== Problems to work on ==
• a. Decide whether each statement agrees with the alcohol treatment text, answering yes or no and quoting the deciding words: (i) Sunrise requires inpatient detoxification before outpatient enrollment for patients with a long history of heavy alcohol use and dependence. (ii) Sunrise offers residential treatment. (iii) The intensive outpatient group counseling program leaves out individual counseling.
• b. Retype the alcohol treatment text from "The detoxification process" up to and including "minor withdrawal symptoms.".
• c. According to the alcohol treatment text, why are patients who choose counseling only encouraged to take part in additional therapeutic activities? Answer in one to three sentences.

== Supplied passage ==
>>>>
Alcoholics Anonymous was started in 1935 by Bill Wilson and Dr. Bob Smith. Though there have been some medical advances over time, detoxification, inpatient and residential treatment, individual and group counseling, community-based recovery groups, sponsorship and other peer support have been the mainstay of treatment for patients struggling with alcohol use disorder for over 80 years now. It has only been since the early 2000’s that more effective medical interventions have become available. Out of the services listed, Sunrise can provide detoxification on a case-by-case basis, individual and intensive outpatient group counseling, and medication-assisted treatment where indicated and desired.
Patients desiring counseling-only may admit to our program directly or as a step-down for ongoing care after completing an inpatient or residential program. As with all substance use disorders, relapse rates are high for this approach, so additional therapeutic activities are encouraged. Some folks will do well with just individual counseling at Sunrise and frequent attendance at community-based recovery groups where they’ll also have access to sponsors and other peer supports. As an alternative or even in addition to that approach, some patients will be best served by participating in our intensive outpatient group counseling program, which would still have the individual counseling component.
The detoxification process from any substance can be challenging, but some of them are potentially lethal. Withdrawing from alcohol can be serious, debilitating and sometimes fatal. For those who have a long history of heavy alcohol use and dependence, Sunrise will require inpatient detoxification prior to enrollment in our outpatient program. If the patient’s history of alcohol use is shorter and to a lesser degree without any history of severe withdrawal episodes or noticeable withdrawal symptoms during a week-long period of abstinence, then recovery from alcohol use disorder could begin in an outpatient program. Medications would be utilized on a case by case basis to manage any associated minor withdrawal symptoms.
<<<<
== Records supplied ==
>>>>
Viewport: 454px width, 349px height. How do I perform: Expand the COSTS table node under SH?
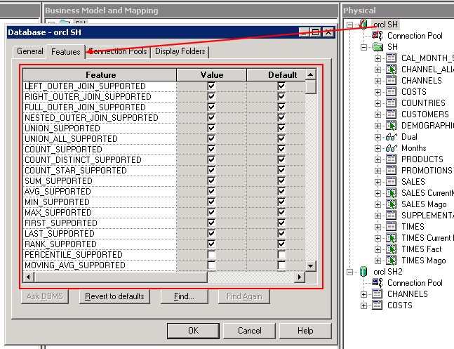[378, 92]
<<<<
>>>>
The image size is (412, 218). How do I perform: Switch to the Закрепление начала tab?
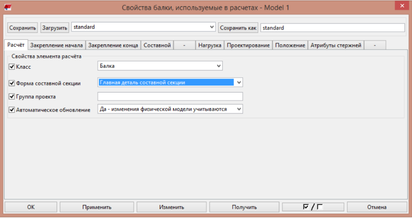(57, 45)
<<<<
== Answers per task ==
• a.
(i) Yes: "For those who have a long history of heavy alcohol use and dependence, Sunrise will require inpatient detoxification prior to enrollment in our outpatient program."
(ii) No: "Out of the services listed, Sunrise can provide detoxification on a case-by-case basis, individual and intensive outpatient group counseling, and medication-assisted treatment where indicated and desired."
(iii) No: "which would still have the individual counseling component."

• b.
The detoxification process from any substance can be challenging, but some of them are potentially lethal. Withdrawing from alcohol can be serious, debilitating and sometimes fatal. For those who have a long history of heavy alcohol use and dependence, Sunrise will require inpatient detoxification prior to enrollment in our outpatient program. If the patient’s history of alcohol use is shorter and to a lesser degree without any history of severe withdrawal episodes or noticeable withdrawal symptoms during a week-long period of abstinence, then recovery from alcohol use disorder could begin in an outpatient program. Medications would be utilized on a case by case basis to manage any associated minor withdrawal symptoms.

• c. Relapse rates are high for the counseling-only approach, as with all substance use disorders, so additional therapeutic activities are encouraged.